SEATTLE, Wash. (WFLA) The long road away from home comes to its conclusion today when the Tampa Bay Buccaneers face the Seattle Seahawks at CenturyLink Field in Seattle. The Bucs are completing a five-game, six-week tour that has ventured to the west coast twice and as far east as London, England.
This difficult stretch of the 2019 schedule began with a thrilling 55-48 win over the Los Angeles Rams but has been followed but three straight losses marred by inconsistent play on both offense and defense. Last week, the Bucs fell behind the Tennessee Titans 14-3, battled back to take the lead in the third quarter but surrendered 10 points to fall 27-23.
The Seahawks found their way back into the win column with a road victory against the Atlanta Falcons. In their previous home contest, the Seahawks were humbled by quarterback Lamar Jackson and the Baltimore Ravens.
Here are three things to watch today:
Can the offense put together a complete game?
Two early drives last Sunday in Nashville resulted in turnovers and 14 quick points for the Titans. The Bucs erased that deficit but the math did damage by day’s end. Quarterback Jameis Winston threw a pair of interceptions, which were defended by head coach Bruce Arians. No matter how fault is assigned, Winston’s 12 interceptions for the season lead the league.

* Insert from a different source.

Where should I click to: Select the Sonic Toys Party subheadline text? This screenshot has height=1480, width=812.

For all the criticism of Winston, the Bucs passing offense has still worked with effectiveness overall. Wide receiver Chris Godwin stands fifth in the NFL in receiving yards and fellow receiver Mike Evans is coming off a franchise record day against Tennessee. Evans finished with 198 yards receiving and became the Bucs all-time reception and touchdown catch leader.

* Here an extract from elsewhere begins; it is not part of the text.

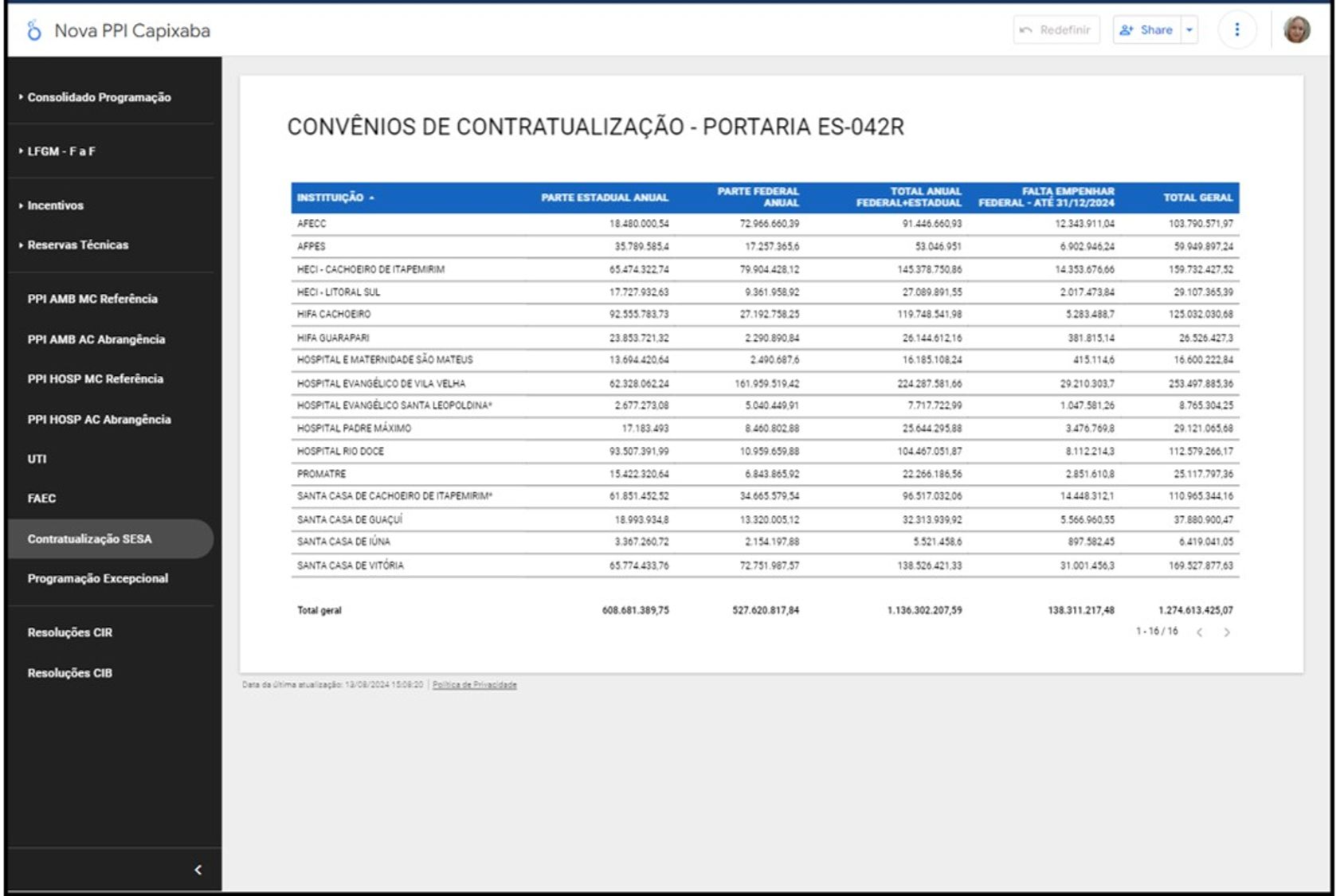Open the three-dot more options menu
Screen dimensions: 1336x896
tap(1236, 30)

Pass protection may get a boost as well as the right side of the offensive line may return to its normal depth. Guard Alex Cappa returned to practice this week in the latter stage of his recovery from a fractured arm and tackle Demar Dotson is on the mend with a hamstring injury.
Rushing to have a rush
The Bucs pass rush will have its hands full the entire day with one of the game’s top quarterbacks, Russell Wilson. Whether it is his arm or his ability to slip out of danger, Wilson can create big plays out of nothing.

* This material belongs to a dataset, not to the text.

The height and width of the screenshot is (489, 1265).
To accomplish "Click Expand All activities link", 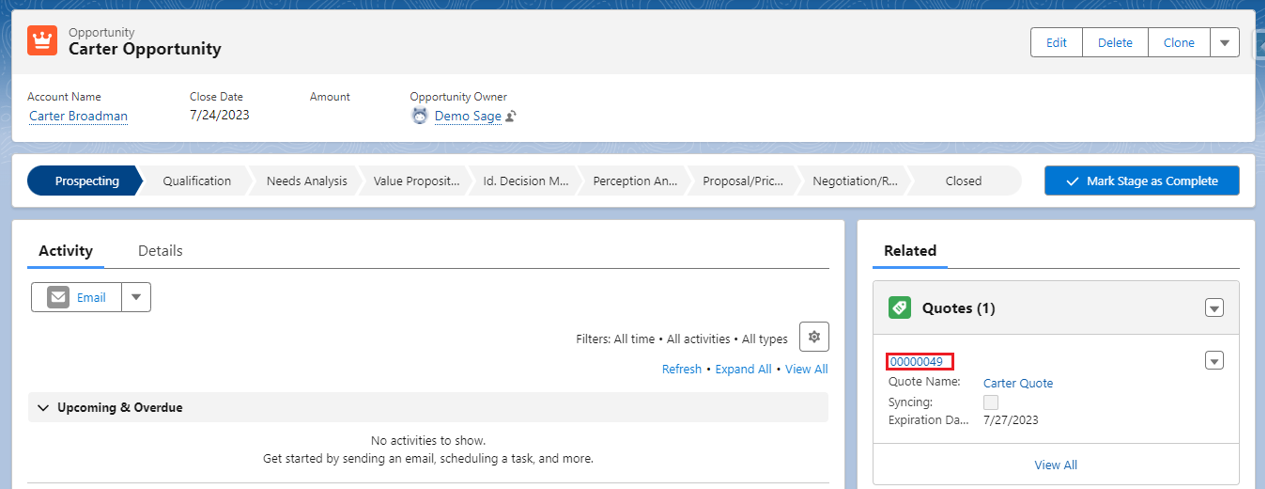I will [743, 369].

The Bucs have enjoyed success against Wilson before but overall results are mixed and right now, opposing quarterbacks are able to pick apart the Bucs secondary. The rush will have to disrupt that time in the pocket.
Linebacker Jason Pierre-Paul made an immediate difference in his season debut last week, sacking Titans quarterback Ryan Tannehill on his very first play from scrimmage. The Bucs took a cautious approach in Pierre-Paul’s returning from a fractured neck and after the game, Pierre-Paul more than hinted he was ready to play more. If health concerns are not as great today, look for way more repetitions and pressure from Pierre-Paul and the linebackers. Fellow linebacker Shaquil Barrett ended a mini-slump by collecting his NFL-leading 10th quarterback sack against the Titans. If Barrett and Pierre-Paul are active again, the quest to get a hand on Wilson stands a much better chance.
Holding breath in the defensive backfield
The Bucs defensive backfield is young and shows talent in spurts. It has also been isolated and left head-scratching as opponents celebrate touchdowns. If the play of the cornerbacks and safeties does not improve, the Seahawks may score at will.
Cornerback Carlton Davis was the victim on key plays last Sunday, drawing a pair of pass interference calls, nullifying interceptions. His coverage inside the 5-yard line was too deep. It was a rough day at the office. Head coach Bruce Arians has repeatedly called for more physical play by his corners. The risk is high and the Bucs have landed themselves near the bottom of the pack against the pass.
Takeaways on defense are the ultimate equalizer when playing an elite team in a hostile environment. The challenge today is very similar to what the Bucs faced in week five at New Orleans. That turned into a long, loud, Superdome day. Russell Wilson has thrown one interception all season. Just one, the league leader among full-time starting quarterbacks.